═══ EXTRACT

ScaDS Logo

COMPETENCE CENTER
FOR SCALABLE DATA SERVICES
AND SOLUTIONS

 

Management and Processing of Mass Spectrometry Data

 

The research project “Management and Processing of Mass Spectrometry Data” is a collaborative project between the big data center ScaDS Dresden/Leipzig and the Department of Analytical Chemistry at Helmholtz Centre for Environmental Research (UFZ).

Background

The Helmholtz Centre for Environmental Research (UFZ) investigates the interaction between environment and humans. One focus is the fate of chemicals that are released to the environment with unknown effects for humans and the ecosystem. However, chemical substances outside the laboratory never occur isolated but mix with a background of naturally occurring molecules. This natural organic matter is one of the most complex mixtures of chemical substances and found almost anywhere on the planet.

══════
═══ DATA

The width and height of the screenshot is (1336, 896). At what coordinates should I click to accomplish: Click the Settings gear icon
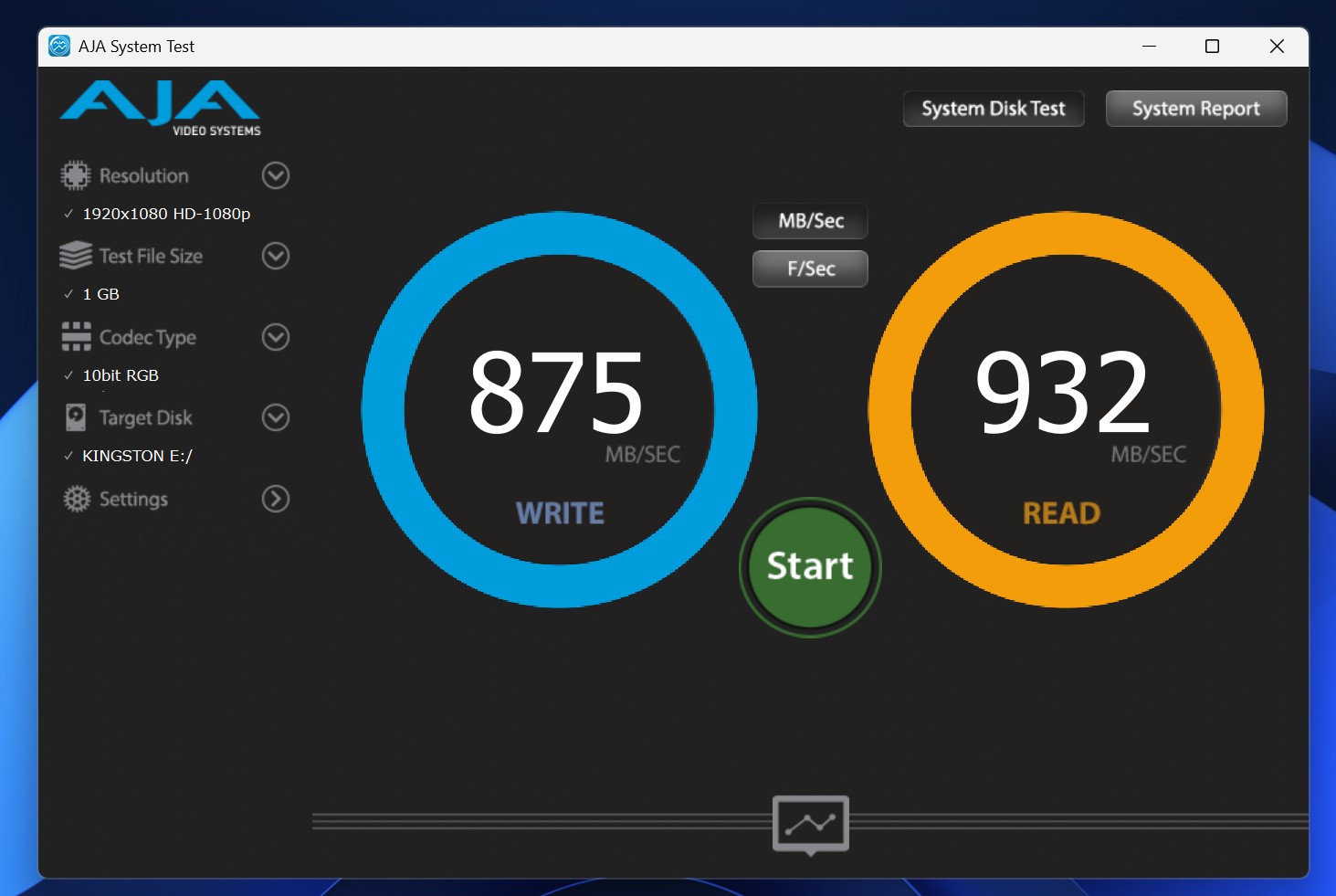point(77,499)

══════

#### TASK PROMPT
Pick up the project description on mass spectrometry data from its final sentence and carry it forward.

#### IN RESPONSE
Currently at the UFZ, state-of-the art analytical tools (e.g. ultra-high resolution mass spectrometry) are used to characterize naturally occurring molecules with high accuracy and precision. Tens of thousands molecules can be detected in each sample and chemical formulas be calculated from precise mass measurements and known masses of atoms. Therefore, data sets produced by these instruments are large, structurally complex, and intrinsically connected by chemical rules and measurement parameters.

Objectives

In this joint project of ScaDS and the UFZ Department of Analytical Chemistry we aim at developing a big data integration and analysis pipeline to facilitate the handling of these expansive data sets. For instance, manual steps in such complex workflows are prone to error, impair reproducibility and limit scalability. We therefore build a flexible end-to-end analytics platform to process, manage and analyze mass spectrometry data of complex mixtures of molecules based on the data analytics, reporting and integration platform KNIME, an Oracle database and the statistical programming language R. We use these powerful tools to implement workflows covering efficient data evaluation algorithms as well as novel visualizations of mass spectrometry data.

 

 

Project Members

ScaDS Dresden/Leipzig

  • Dr. Anika Groß
  • Dr. Eric Peukert
  • Kevin Jakob (Student)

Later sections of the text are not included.